"Ya namanya kita ada nominalnya kita ini, yang kita tunggu. Kalau nominalnya kita ini, kita udah hengkang," ucap Udin didampingi istrinya.
Saat ini ia dan puluhan pemilik kafe lainnya, tidak memiliki uang untuk sekedar pindah.
Pasalnya selama dua bulan terakhir, sejak dilakukan penyegelan oleh Satpol PP, puluhan kafe di Kampung Bayam tidak beroperasi.
Dirinya menyesalkan, sebelum dilakukan pembongkaran, tidak ada pemberitahuan terlebih dahulu oleh Satpol PP ataupun pihak terkait lainnya.

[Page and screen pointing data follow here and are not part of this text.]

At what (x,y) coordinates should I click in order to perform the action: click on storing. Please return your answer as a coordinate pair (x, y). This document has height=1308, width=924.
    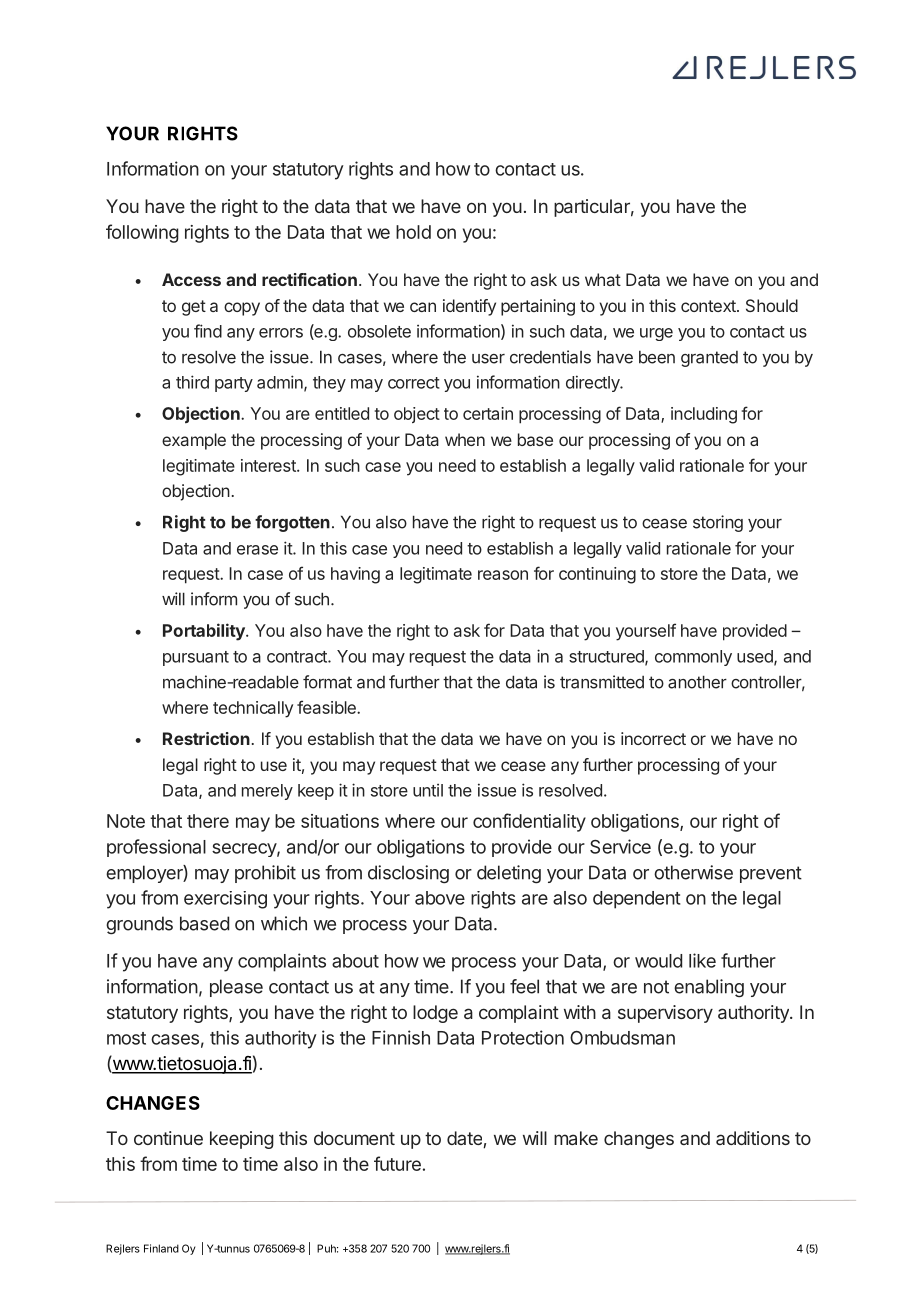
    Looking at the image, I should click on (718, 523).
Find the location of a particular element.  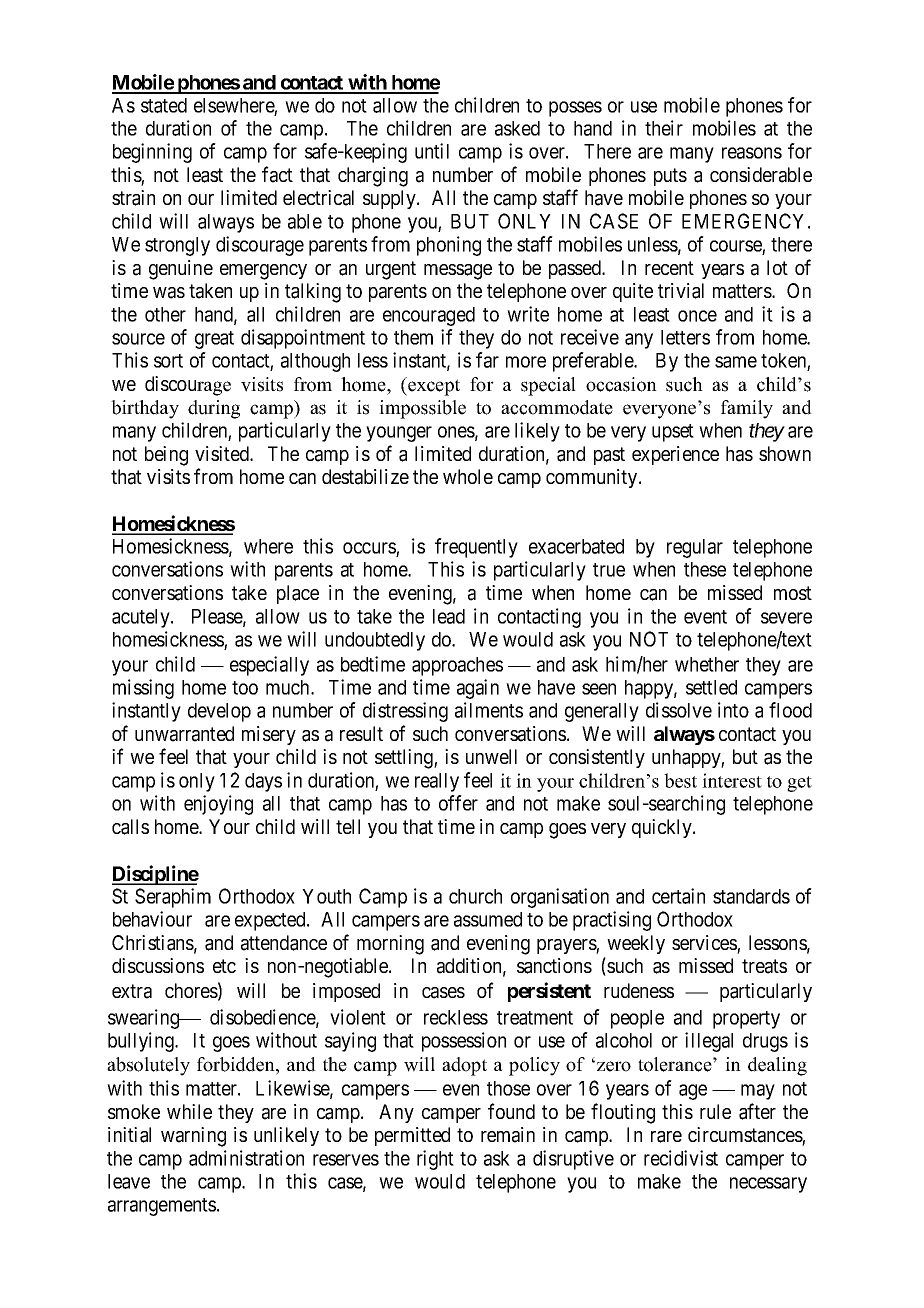

family is located at coordinates (747, 409).
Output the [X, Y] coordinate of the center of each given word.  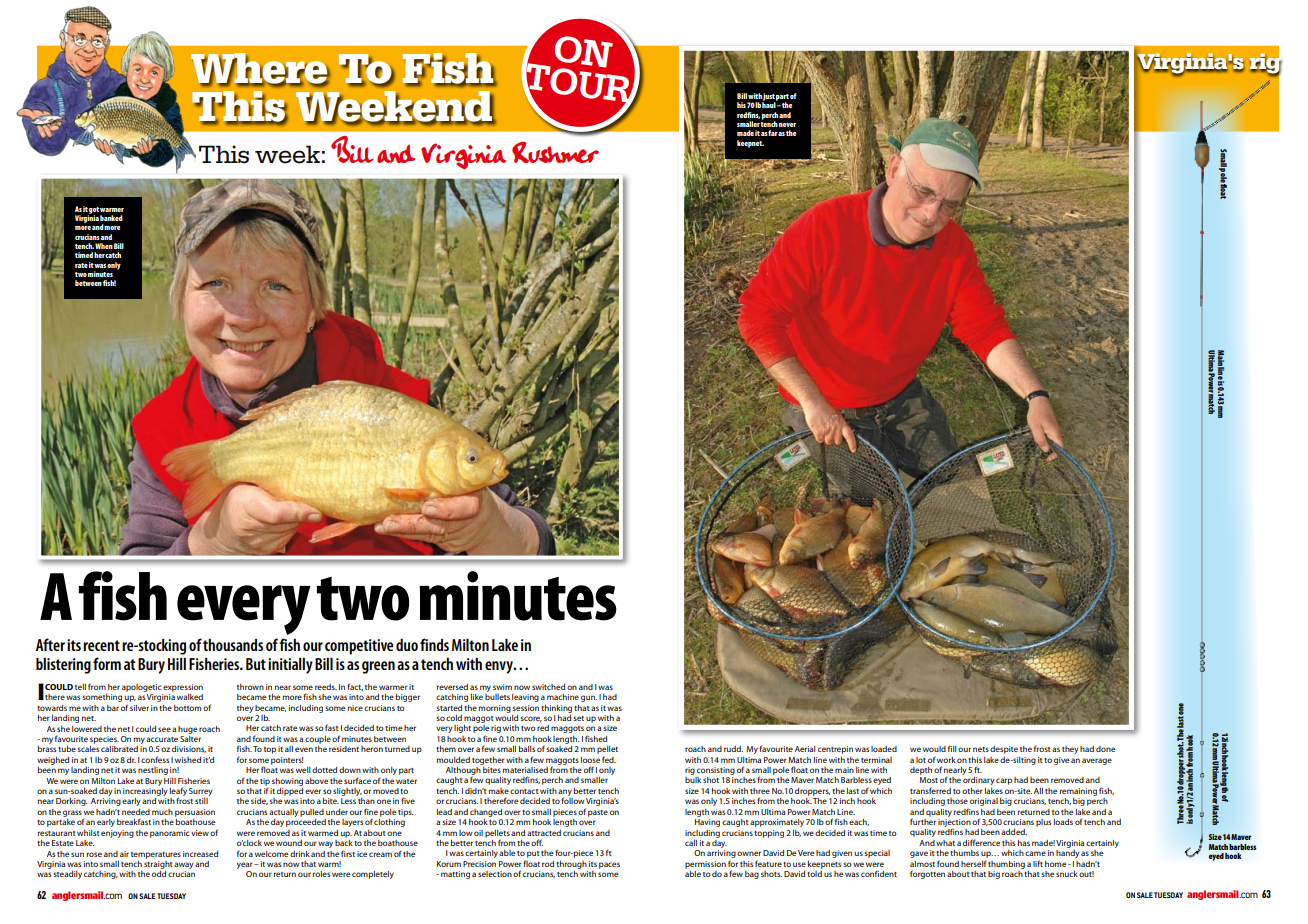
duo [407, 645]
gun [589, 698]
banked [111, 218]
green [378, 667]
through [571, 865]
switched [548, 687]
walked [190, 697]
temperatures [156, 855]
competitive [359, 647]
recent [101, 645]
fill [952, 748]
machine [563, 697]
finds [434, 644]
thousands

"Nggak ada, nggak ada sama sekali, Surat Peringatan (SP) 1, SP 2 nggak ada yang turun, sama sekali nggak ada," ujar Udin dengan penuh emosi.
Rencananya, bila uang ganti rugi bangunan sudah dibayarkan PT Jakpro, ia bersama istrinya akan pulang kampung menghabiskan masa tuanya di Indramayu, Jawa Barat.
Udin yang memiliki tiga orang anak, menunjukan kertas berisi daftar kafe dan jumlah nominal ganti rugi bangunan yang menurutnya dikeluarkan oleh PT Jakpro sejak tahun 2020 lalu.
Menurut daftar tersebut, ada 26 kafe yang telah didata dan tertulis nominal uang ganti rugi bangunan.
Nominalnya pun beragam, berdasarkan luas lahan dan bangunan.
"Macam-macam sih (nominal ganti rugi), kita Rp47 juta," terang Udin.
Senada dengan Rob Sitor Situmorang (55) pemilik kafe lainnya.
Ia akan tetap bertahan di lokasi sampai uang ganti rugi bangunan dicairkan oleh PT Jakpro.